As much as your doing an amazing job. I just wanted to ask after you get done with this do you plan on translating Fuuka & Desco-hen Hajime Mashita too? It's the add on disc that was recently released.
I am not too sure if it shares the same eboot/sfo version as the main Japanese version of the game. It should but I am not sure yet. In fact I don't know if it has been released online or not so I really wouldn't know. Here is the boxart to it.
(Fuuka and Desuko-hen... I didn't know this existed. Good to know, I guess!)
Some news regarding the 2-letters-per-glyph hack I suggested.
I've compiled (and improved) the scripts I used for my tests into a single multipurpose script -- see attached file. It can be used to convert "talk.dat" to and from an editable text format, generate glyph pairs from the strings it contains, and generate a modified "font.lzs" from previously obtained pairs.
Also, it can be used to convert ASCII strings into pseudo-SJIS strings using previously obtained "font.lzs". Finally, for those who frown upon this whole "letter pair" hack, it can be used to substitute ASCII letters by full-width SJIS romajis, as Tidusnake666 suggested. (Please note that the "talk.dat" conversion part has required quite a bit of research. You may want to read the source regarding that aspect if you're curious.) You'll need perl to run this script.
First and foremost, it seems the "talk.dat" from the US version can be simply used instead of the Japanese one, once its strings are converted. This is a bit surprising, since the number of conversation entry points differ between the two files. So I'll suppose to have the US version of the game as well, and that you have extracted "talk.dat" from "start.dat" and renamed it "talk-us.dat".
Here are a few recipies. If you simply want to substitute all the ASCII letters by 2-byte SJIS equivalents (aka. Tidus method), just run:
(That's it, the generated "talk.dat" is ready for use with the Japanese version.)

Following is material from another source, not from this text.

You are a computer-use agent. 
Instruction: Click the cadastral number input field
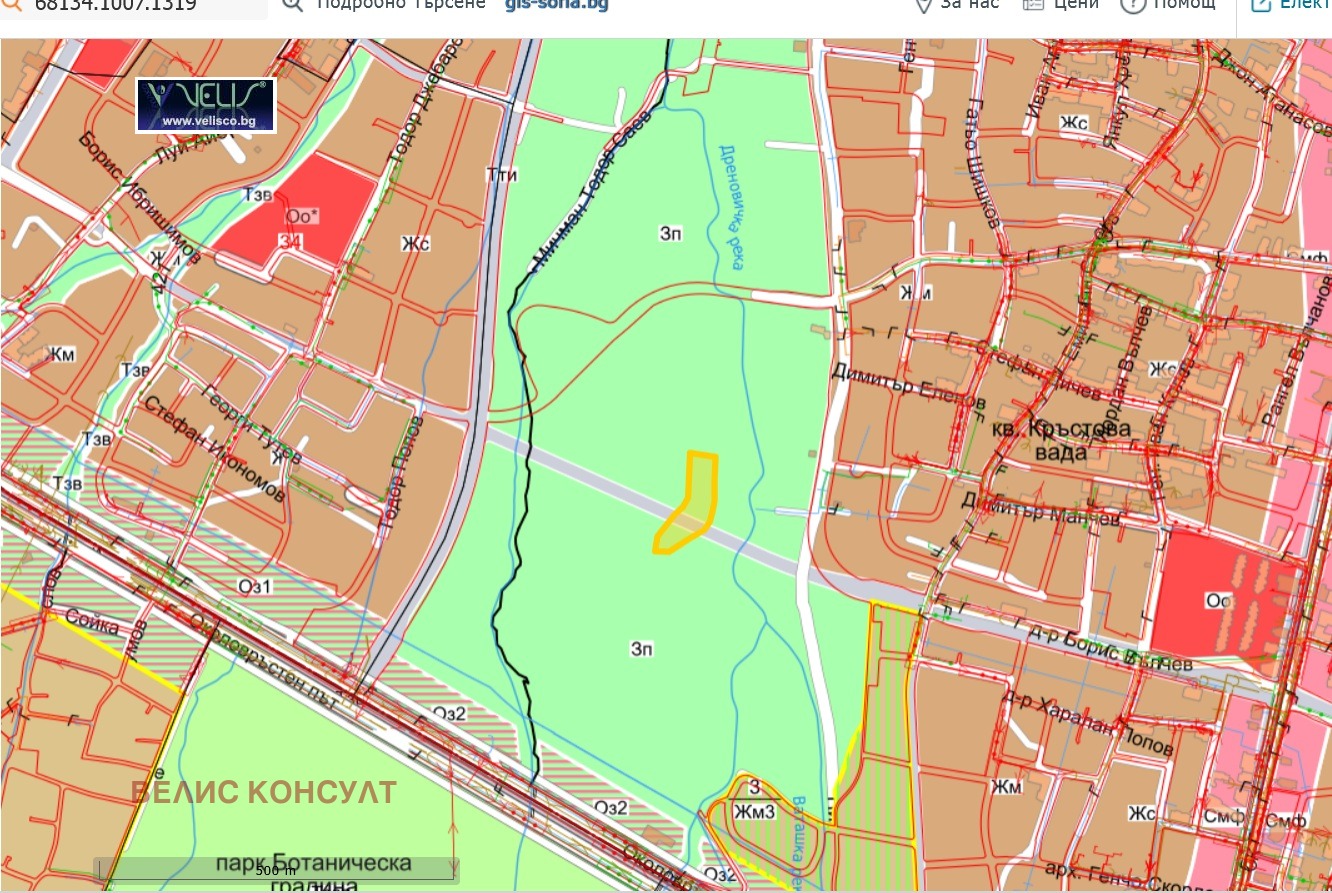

If you want to try this "paired letters" thing, extract EXTRA_STRINGS and PRESERVED_GLYPHS from d4tool.zip as well, and prepare the "font.lzs" and "font.ffm" from the Japanese version. I'll suppose you've renamed them "font-jp.lzs" and "font-jp.ffm" for clarity sake. Just run:
(If everything went well, you should have a new "font.lzs" and "talk.dat" in the directory you've run those commands in. Simply put those two in "start.dat" with the other files. Please note also that the PRESERVED_GLYPHS is only useful to avoid overwriting some specific kanjis, and EXTRA_STRINGS to allow some interesting letter pairs used in some ".dat" files but unused in "talk.dat". Feel free not to use them if you don't care.)
Once you've generated "font.pairs" and "font.lzs", it is also interesting to substitute the ASCII strings by SJIS 2-letter-per-glyph strings in the other ".dat" files. This avoids double spacing between words, and allows the use apostrophes, slashes, and other characters that didn't work previously. It is possible to perform this substitution automatically if the original and patched files have the same size. For instance, this can be used on "zukan.dat" (supposing "zukan-jp.dat" is the original and "zukan-translated.dat" is the version from the patch):
(The generated "zukan.dat" is ready for use with the corresponding "font.lzs".)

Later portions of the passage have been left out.